During Bible study, something really bothered me about the response I got from the group about "love." When people have personalities that clash, or when people hurt you, should you keep your distance? Also, can you love someone but not like them?
Let's look at Jesus. After all, he is the ultimate example of love. And he showed that by dying on the cross. Not just for his disciples, not just for his followers, not just for Israel, but the entire population of the world, past present and future. And he did it willingly. He wanted to do his Father's will, which was to make a path towards salvation. It's not like he died unwillingly. He also died with compassion, for he prays that those who do not know what they're doing will be forgiven. He was very committed to this event. He had to be, since it required his life.
From that example alone, you can tell that love is not just a feeling. It's a commitment to someone with compassion and forgiveness. And I doubt that defines the entirety of love. I bet that sentences encompasses about 20% of the full extent of love. Now, when people say that they should distance themselves from people because they were hurt or their personalities clashed, isn't that already negating the commitment and compassion part? Even the forgiveness part of that aspect.
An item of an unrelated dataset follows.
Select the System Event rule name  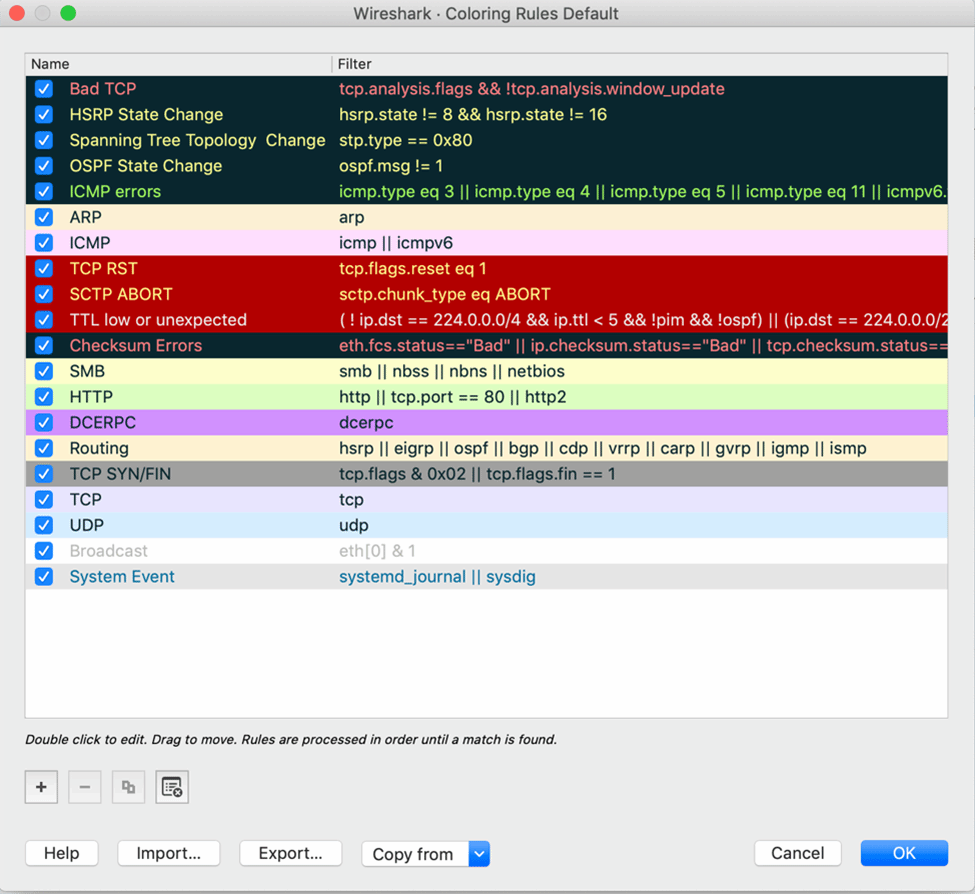pyautogui.click(x=122, y=577)
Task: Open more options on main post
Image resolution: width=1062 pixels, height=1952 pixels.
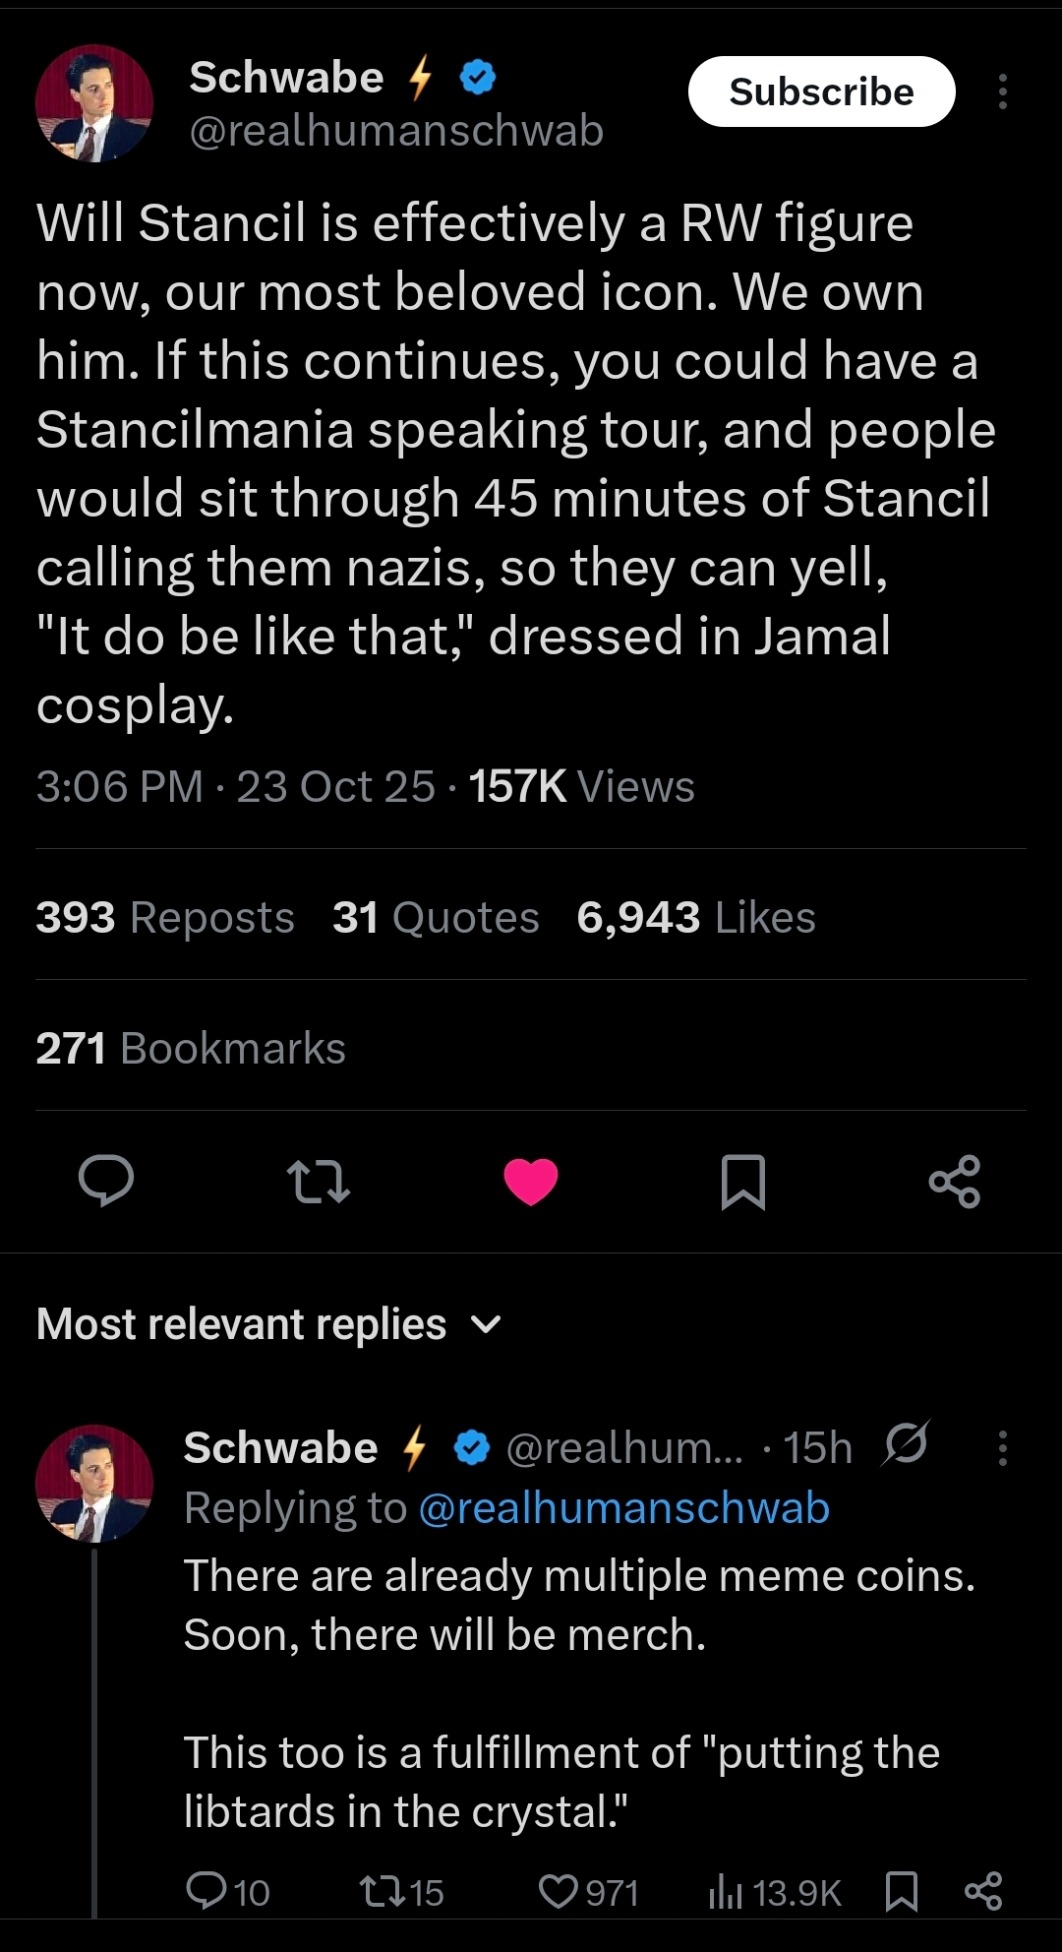Action: [x=1002, y=92]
I'm sure Jesus, being God, knew that millions of people would reject his sacrifice, not even acknowledge his existence. Nonetheless, he still died for them with love. He could have easily excluded them from the gift of grace, but he didn't.
And here's the thing about love. If you love something even if you don't like it now, you are bound to. When you're committed to something with compassion and forgiveness, you are absolutely bound to like it. How can you hate something you are so committed to?